Il supplie en outre l’Assemblé Nationale de prononcer sur la démission qu’ils ne cessent d’offrir de leurs fonctions, & de ne pas perdre de vue que M. Viellard, Rapporteur de l’Affaire de Montauban, lui disait :
« En remettant trop légèrement certains délits, il peut résulter de leur impunité l’ébranlement de la Constitution. Il est facile, sans doute, à des vainqueurs de dire : Nous sommes en paix quand leurs ennemis chassés ne peuvent revenir chez eux que pour y subir la Loi qui leur est imposée… Ce n’est pas dans une ville où l’esprit de parti s’est si violement manifesté qu’on peut se flatter que les informations ont été faites avec impartialité… Dans ces circonstances, votre Comité de Rapport à l’honneur de vous proposer le Décret suivant. (Ce décret fut adopté.)
L’Assemblé Nationale, après avoir entendu son Comité de Rapports, déclare que l’Information commencée devant les Juges de Montauban relativement aux événements arrivés dans cette Ville le 10 mai, demeure comme non avenue… L’Assemblée Nationale décrète qu’il sera informé devant les Officiers Municipaux, Juges ordinaires en matière criminelle, à Toulouse, à la diligence de la Partie publique, de tous les événements arrivés à Montauban, tant antérieur que postérieur à ladite époque, circonstance & dépendances ; à l’effet de quoi les Pièces déposées au Comité des Rapports seront incessamment adressées à la Partie publique, &. »
Dans certaines circonstances semblables, & d’après ces considérations, les Soussignés ont l’honneur de représenter à l’Assemblée Nationale que les Officiers Municipaux de Nismes ont demandé, que pour le plus grand nombre, leur démission à plusieurs reprises ; qu’ils sont chaque jour inquiétés dans leurs fonctions qu’il est au-dessus de leurs forces de continuer ; que plusieurs d’entre eux se trouvent absents par une suite de vexations qu’ils ont éprouvées, & que d’ailleurs le renouvellement d’une partie de la Municipalité doit avoir lieu à l’époque présente ; c’est pourquoi l’Assemblée Nationale est suppliée de vouloir bien ordonner que, vu la démission d’une partie des Officiers Municipaux & et l’absence des autres, la Commune de Nismes sera incessamment convoquée, & qu’il sera procédé à la nomination & renouvellement de la Municipalité de Nismes ; & comme il importe à ces Magistrats de constater par des preuves & une information juridique & impartiale, quels sont les véritables auteurs des assassinats, pillages & dévastations commis à Nismes, ils supplient de nouveau l’Assemblée Nationale d’ordonner, conformément aux Décrets rendu pour Montauban le 26 juillet, & Schelestradt le 14 août dernier, que l’information commencée devant les Juges de Nismes relativement aux troubles qui ont eu lieu dans cette ville pendant les mois de mai & juin, demeure comme non-venue, & qu’il sera informé devant les juges de Montpellier ou autres, étrangers au Département du Gard, & à la diligence de la Partie Publique, de tous les événements arrivés à Nismes les 2, 3, 4 mai, 13, 14, 15 16, 17 juin, ainsi que tous ceux qui y sont relatifs, tant antérieurs que postérieurs aux dites époques, & notamment de ceux contenus dans les Détails circonstanciés ; à l’effet de quoi les pièces déposées au Comité de Recherches seront incessamment adressées à lad.
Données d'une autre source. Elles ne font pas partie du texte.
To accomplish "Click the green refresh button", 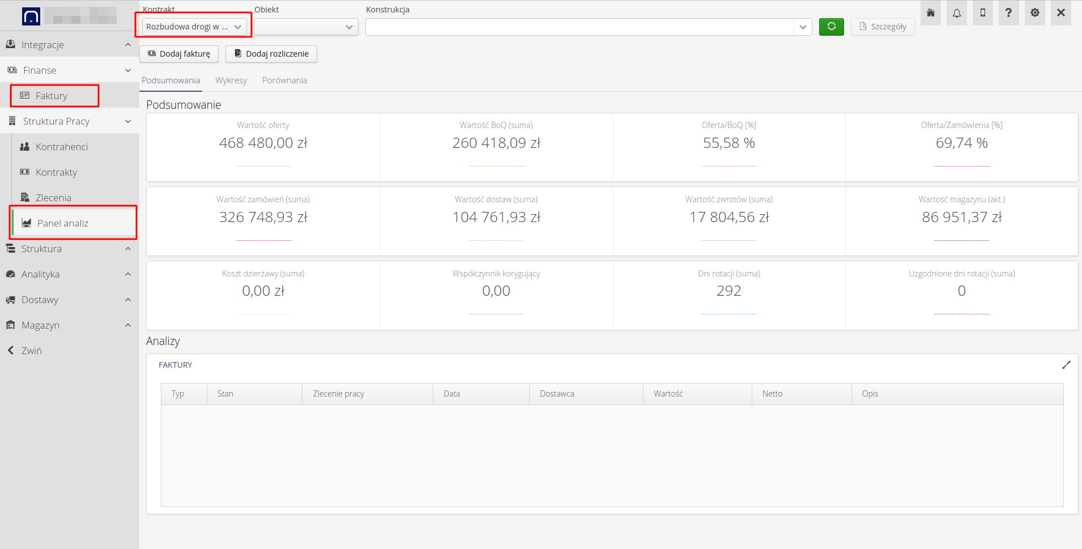I will pyautogui.click(x=831, y=27).
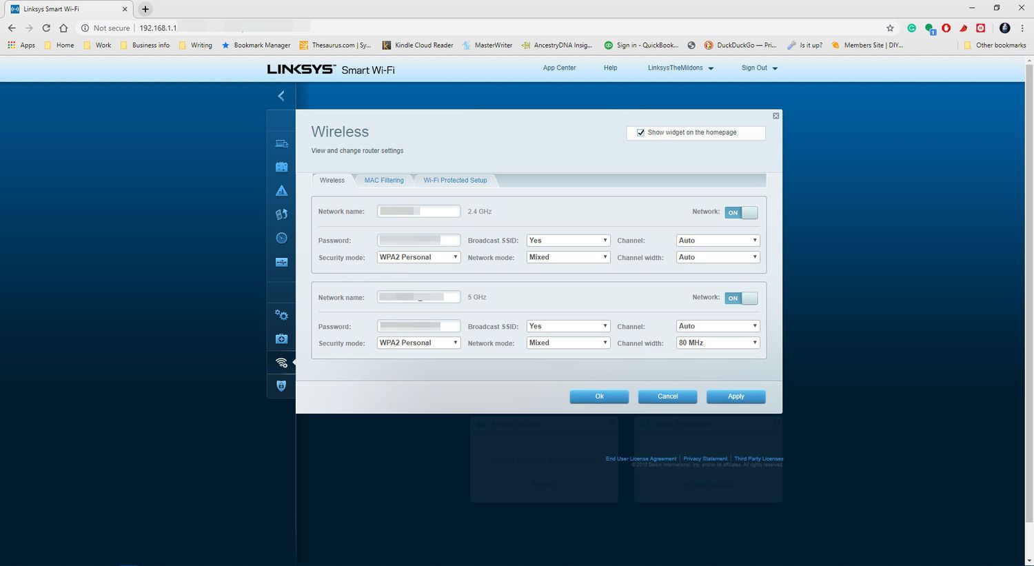Open Parental Controls warning-triangle icon in sidebar
The width and height of the screenshot is (1034, 566).
[281, 191]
Partie Publique. Ils la supplient enfin de décréter que toutes les armes de la Légion Nîmoise, même celle des Compagnies qui ont été désarmées, seront habituellement déposées dans la Maison Commune, & dans une Salle disposée à cet effet ; & sans s’arrêter aux changements survenus dans ladite Légion pendant & depuis les troubles, ordonner que les Légionnaires, conformément aux Décrets de l’Assemblée Nationale, seront exclusivement pris parmi les Citoyens actifs qui se sont fait inscrire, défendant à tous autres de se réunir en Troupes armées & de porter l’Uniforme National.
 
Signé,

Teissier-Marguerittes, Maire
Boyer, Substitut du Procureur de la Commune.